De acordo com Eric Kariger, o director do serviço de cuidados paliativos do Centro Hospitalar Universitário de Reims, onde Vincent Lambert está internado desde 2008, a medicina não conseguirá reverter o quadro clínico do paciente. “É um caso grave e incurável”, depôs o especialista, apontando para a existência de lesões cerebrais irreversíveis que deixaram Vincent em estado vegetativo crónico e “sem qualquer esperança de recuperação”.

No dia 6 de Fevereiro, os advogados de ambas as partes apresentaram os seus argumentos ao Conselho de Estado pela primeira vez: face à complexidade do assunto – e as “questões jurídicas, deontológicas e éticas” que levanta—, foi decidido que o processo seria encaminhado para a assembleia de contencioso, uma formação colegial composta por 17 magistrados que é a mais alta instância de decisão daquele organismo.
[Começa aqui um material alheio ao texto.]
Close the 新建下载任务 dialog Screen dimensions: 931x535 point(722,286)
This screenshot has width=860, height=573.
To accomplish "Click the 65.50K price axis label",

A deliberação final estava prevista para ontem, mas antes da audiência pública, o relator do Conselho de Estado, Rémi Keller, solicitou uma nova perícia médica. “Não é habitual pedir uma medida de instrução”, admitiu, “mas creio que concorrerá para uma melhor decisão final”.

Uma nova audiência foi convocada para esta sexta-feira, para a pronúncia final. Como apontou a imprensa francesa, e inúmeros políticos que se pronunciaram sobre o “affaire Lambert”, a decisão do Conselho de Estado poderá alimentar o actual imbróglio jurídico, se for num sentido contrário à legislação vigente. “Devemos também ter em conta o risco de um novo recurso”, observou o relator Rémi Keller, quando pediu novas peças para o processo.

Uma lei de 2005, conhecida como a Lei Leonetti, autoriza a eutanásia passiva através da suspensão de terapias agressivas e outros tratamentos médicos “agressivos” que sejam considerados desproporcionados para o prolongamento da vida. Também autoriza que sejam administrados analgésicos para “encurtar” o sofrimento dos pacientes a quem sejam retirados os suportes artificiais de vida.

Durante a campanha presidencial de 2012, o socialista François Hollande manifestou-se a favor da legalização da eutanásia. Questionado esta semana a propósito do caso Lambert, o Presidente francês reiterou a sua posição, e disse que o seu Governo em breve apresentaria uma lei com “critérios rigorosos e estritos” garantindo assistência médica aos doentes que “desejem pôr termo à vida com dignidade”.